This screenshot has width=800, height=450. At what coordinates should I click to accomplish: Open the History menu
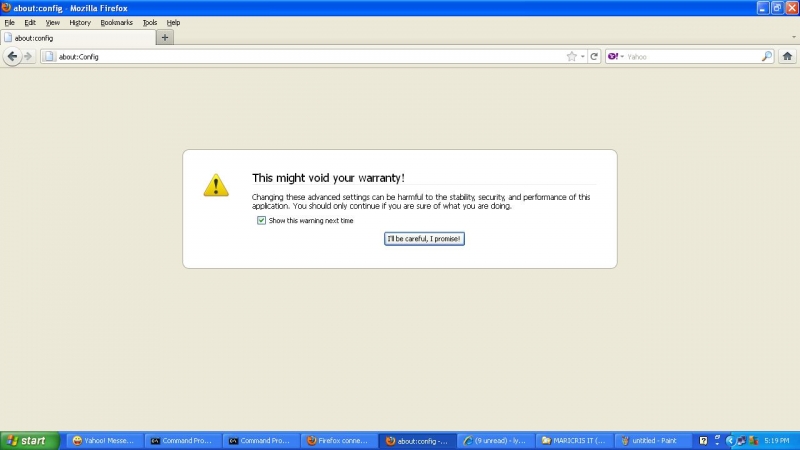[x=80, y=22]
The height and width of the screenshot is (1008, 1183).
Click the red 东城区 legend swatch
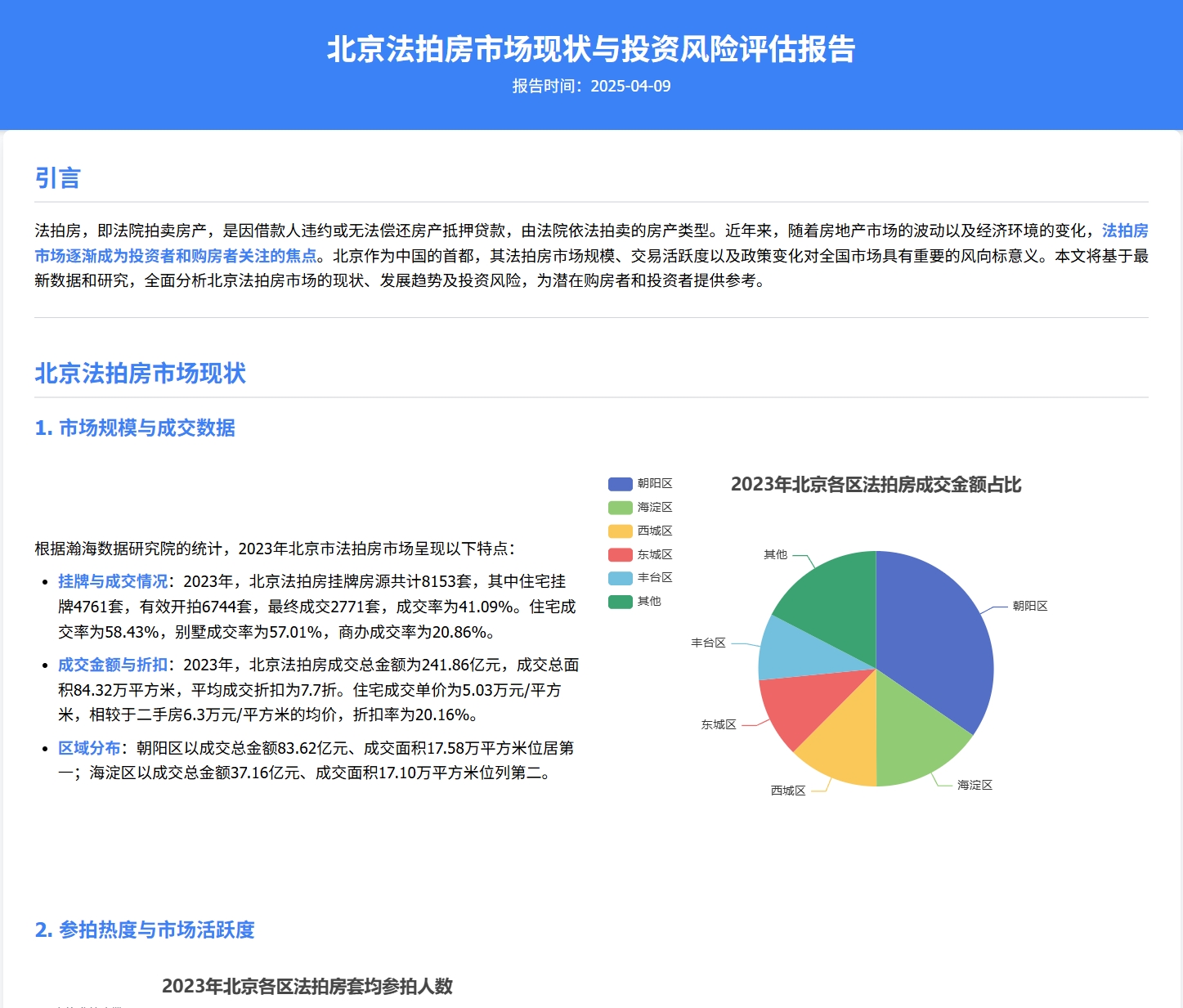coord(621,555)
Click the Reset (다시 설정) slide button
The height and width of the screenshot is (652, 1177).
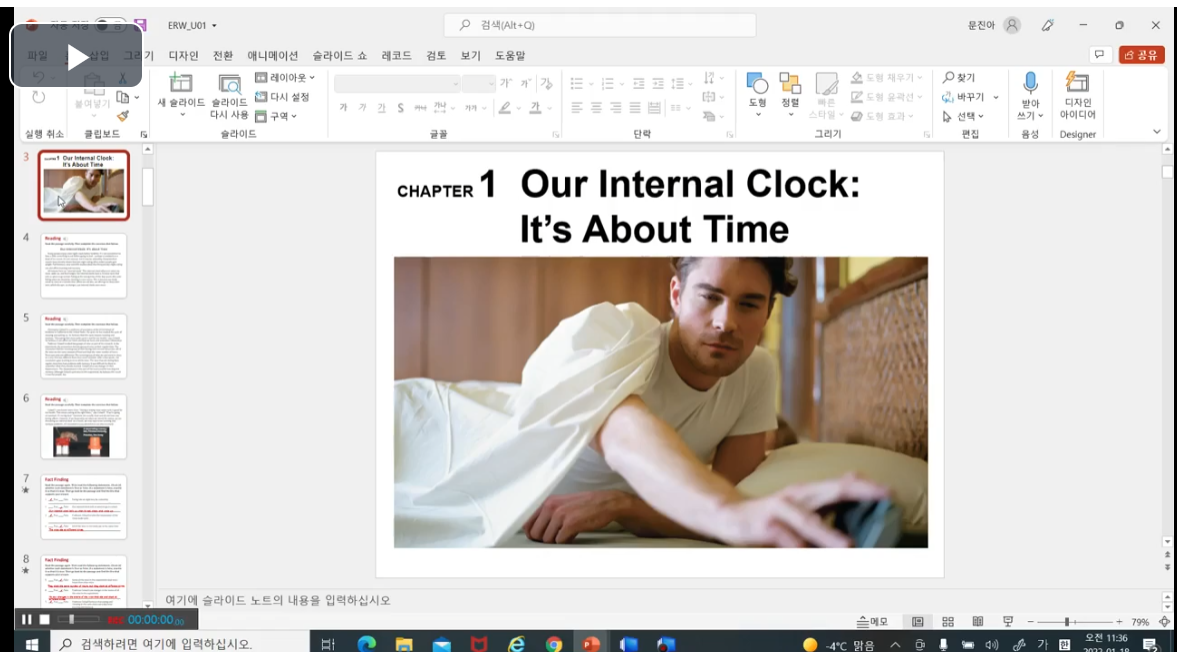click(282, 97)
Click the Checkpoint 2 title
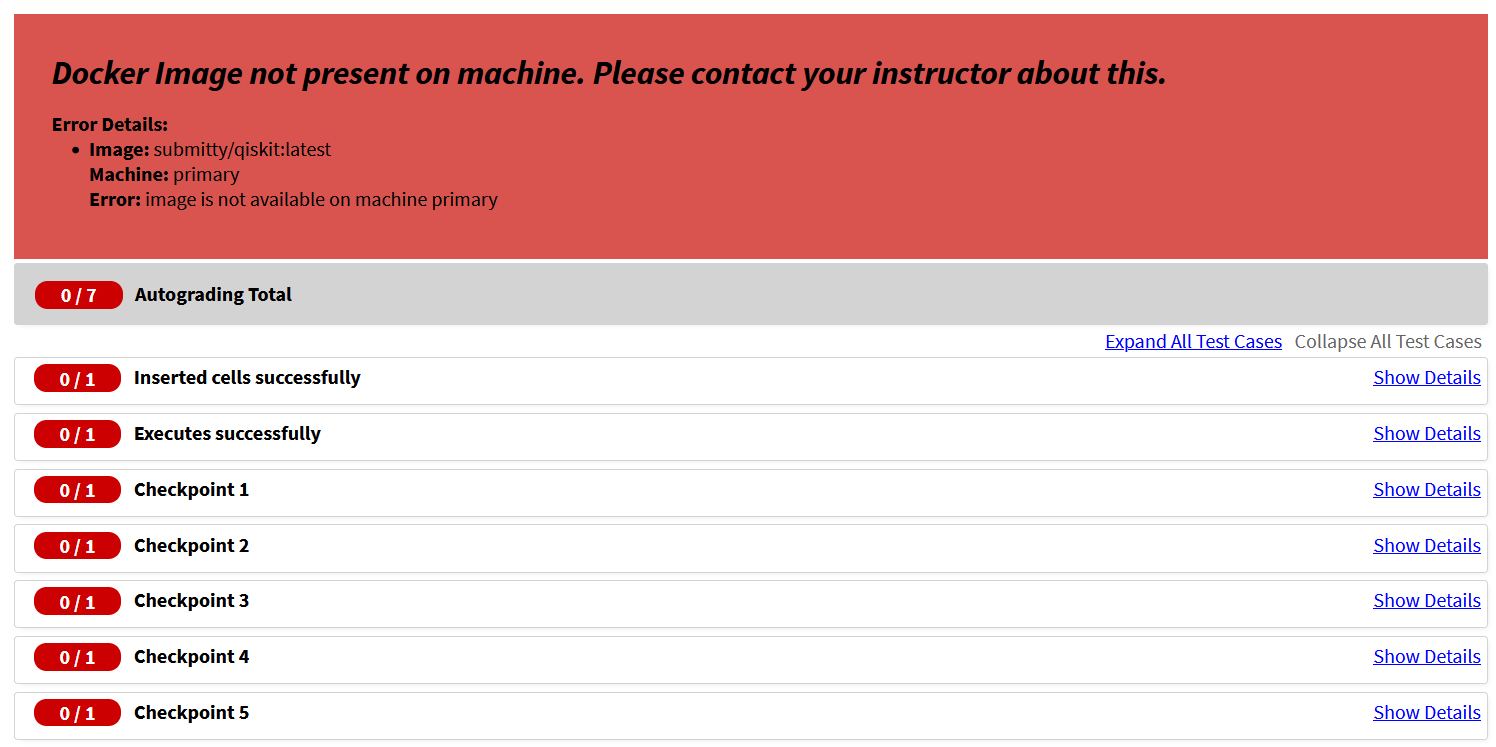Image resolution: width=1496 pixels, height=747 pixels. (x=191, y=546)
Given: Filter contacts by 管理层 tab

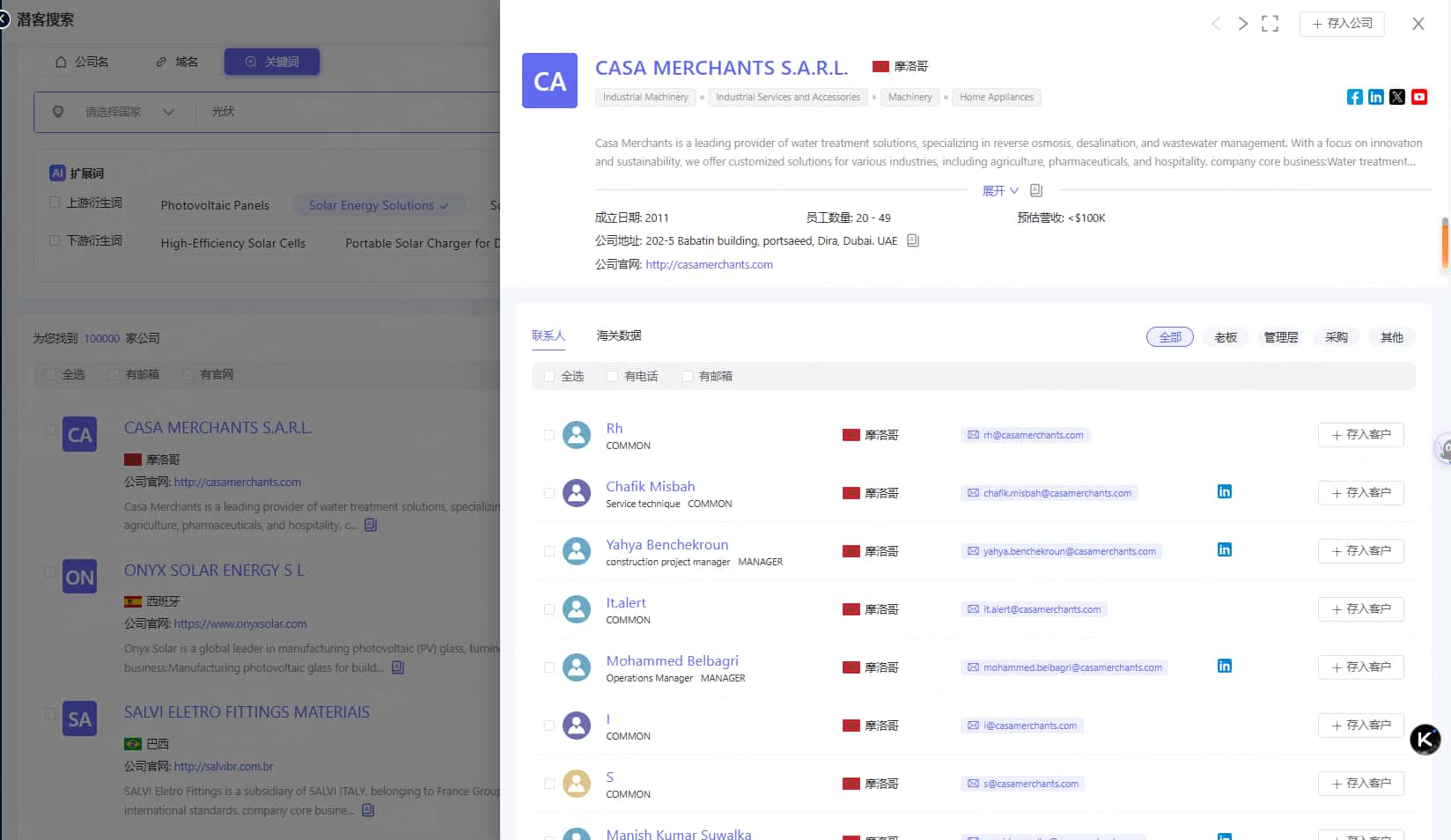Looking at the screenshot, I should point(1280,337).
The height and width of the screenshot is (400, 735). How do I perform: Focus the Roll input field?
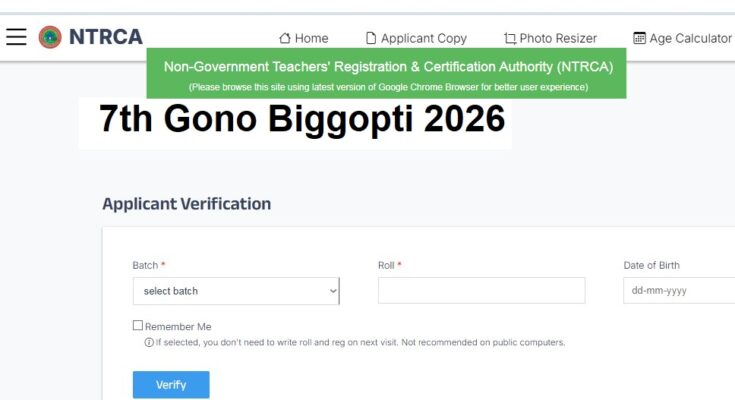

########################################

▸ **YOUR OBJECTIVE**:
Can you reproduce word for word every line from the one containing "Click the Reset (다시 설정) slide button" through the end of the records, leaving the pictures out of your answer?

▸ **SOLVED PROBLEM**:
Click the Reset (다시 설정) slide button
The height and width of the screenshot is (652, 1177).
click(282, 97)
Click the Checkpoint 2 title
Image resolution: width=1496 pixels, height=747 pixels. (x=191, y=546)
Given: Filter contacts by 管理层 tab

Looking at the screenshot, I should point(1280,337).
The height and width of the screenshot is (400, 735). How do I perform: Focus the Roll input field?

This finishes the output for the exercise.